We offer only HPHT diamonds grown by pure technology which accelerates the natural process, improves it and makes it absolutely environmental friendly.
Natural diamond crystals formed millions — sometimes billions — of years ago at depths of 100-200 km in the earth, where the temperature reaches 1100-1300 degrees Celsius, and the pressure is 35-50 kilobars. Such conditions facilitate the transition of carbon from graphite to another modification — a diamond having a cubic structure densely packed with atoms. They are carried to the earth's surface through volcanic activity that creates 'kimberlite pipes'.
The technology based on the latest developments of HPHT (High Pressure High Temperature) method — a harmonious symbiosis of the nature creation, science and human technologies.
With the help of special cubic presses the HPHT method recreates natural geological conditions that occur at a depth of 160 km in the Earth's mantle. The conditions are a unique and powerful combination of extreme pressure and very high temperatures. To grow a diamond in a cubic press, small natural diamond seeds are carefully placed into the bottom of a growth cell. A layer of additional carbon, in form of graphite, is then delicately placed on top of the diamond seeds.
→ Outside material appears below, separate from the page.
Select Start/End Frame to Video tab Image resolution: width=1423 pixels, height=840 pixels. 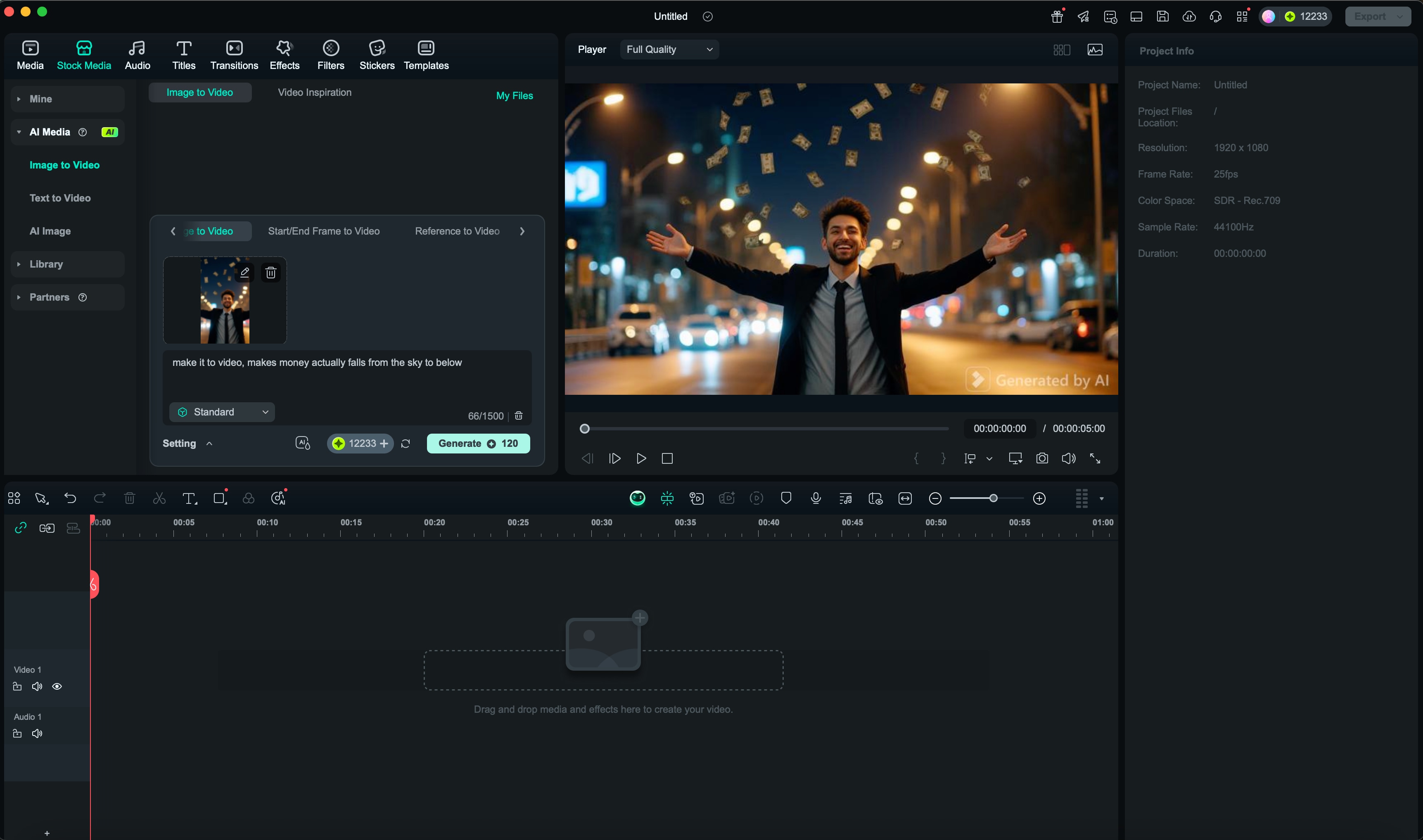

The growth cell is then placed into the center of the cubic press and heated to 1,500 degrees C while being subjected to 1 million psi of pressure. At that temperature and pressure, the graphite in the growth cell is melted into a liquid and then very carefully cooled into our favorite form of carbon, a diamond crystal.
As a result of the process Pure diamonds have exactly the same crystal structure, chemical composition, optical properties and physical properties in the form of extracted diamond atoms as in mined diamonds.
Following nature process, our suppliers additionally use an impurity to create fancy color diamonds: boron to get fancy blue, nitrogen to get fancy yellow. Pink diamonds are the result of crystal lattice slight deformation due to specific temperature and pressure regimes.